In the profile of Tomáš Frejlach, which club did he play for on loan in 2013?

● **Document excerpt**:
···
Tomáš Frejlach

Personal information
- Date of birth: 24 November 1985 (age 39)
- Place of birth: Čáslav, Czechoslovakia
- Height: 1.79 m (5 ft 10 in)
- Position(s): Midfielder

Youth career
- 1995–1998: SK Sparta Kutná Hora
- 1998–1999: Zenit Čáslav
- 1999–2001: SK Sparta Kutná Hora
- 2001–2005: FK Kolín

Senior career*
- Years: Team / Apps / (Gls)
- 2005–2006: FK Marila Příbram / 17 / (4)
- 2006–2010: FC Slovan Liberec / 63 / (3)
- 2010–2011: FC Baník Ostrava / 25 / (4)
- 2011–2014: SK Slavia Praha / 8 / (0)
- 2013: → FC Zbrojovka Brno (loan) / 13 / (3)
- 2014: SK Sparta Kutná Hora

International career
- 2006: Czech Republic U-21 / 8 / (3)

= Tomáš Frejlach =

Czech footballer

Tomáš Frejlach (born 24 November 1985 in Čáslav) is a Czech former football midfielder.

Frejlach also played for the Czech youth national teams at the under-19 and under-21 levels.
···
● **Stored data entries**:
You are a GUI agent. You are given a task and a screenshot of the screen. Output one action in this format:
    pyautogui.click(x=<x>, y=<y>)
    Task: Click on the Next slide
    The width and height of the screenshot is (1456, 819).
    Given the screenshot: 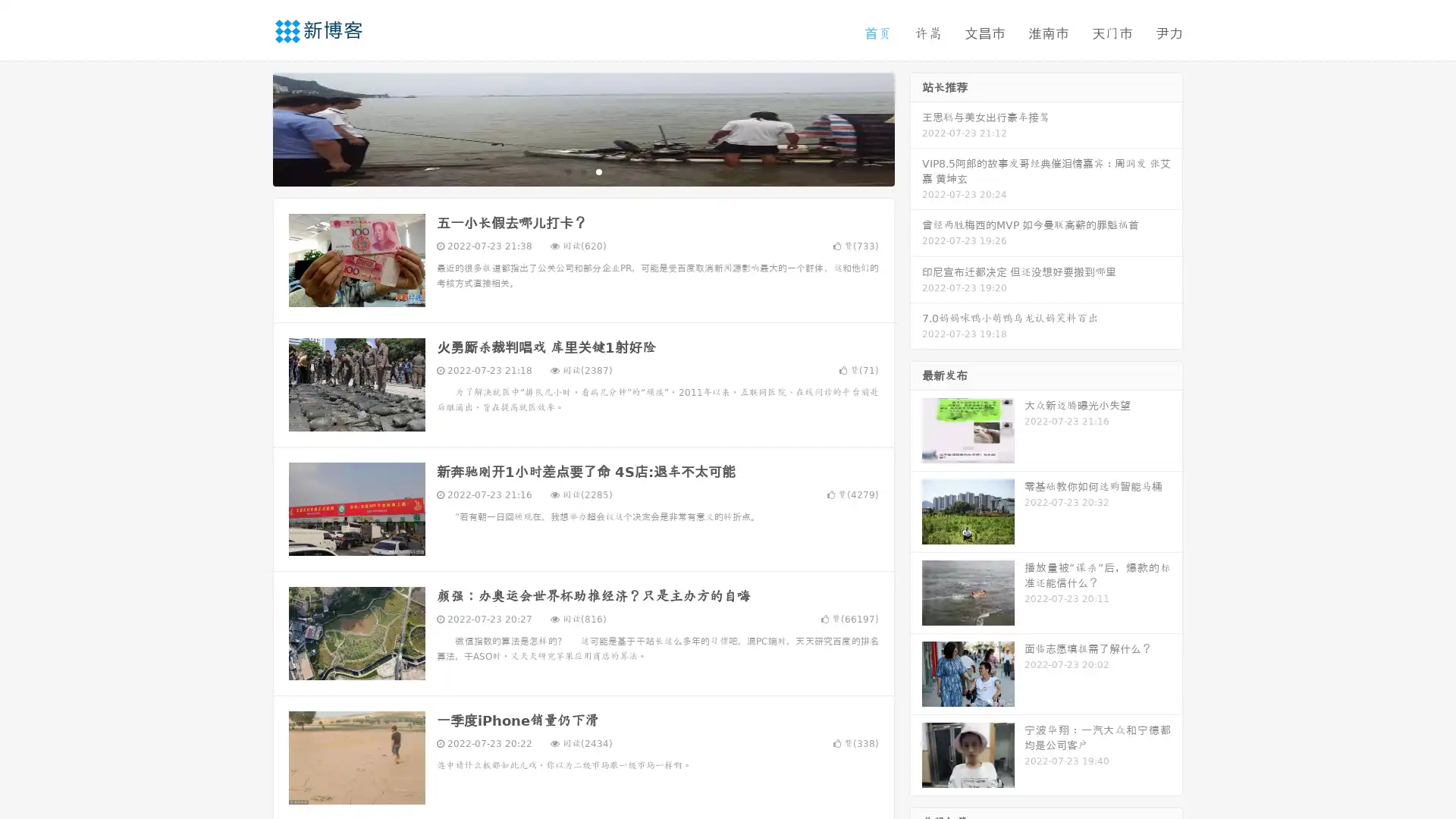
···
● **Task output**: FC Zbrojovka Brno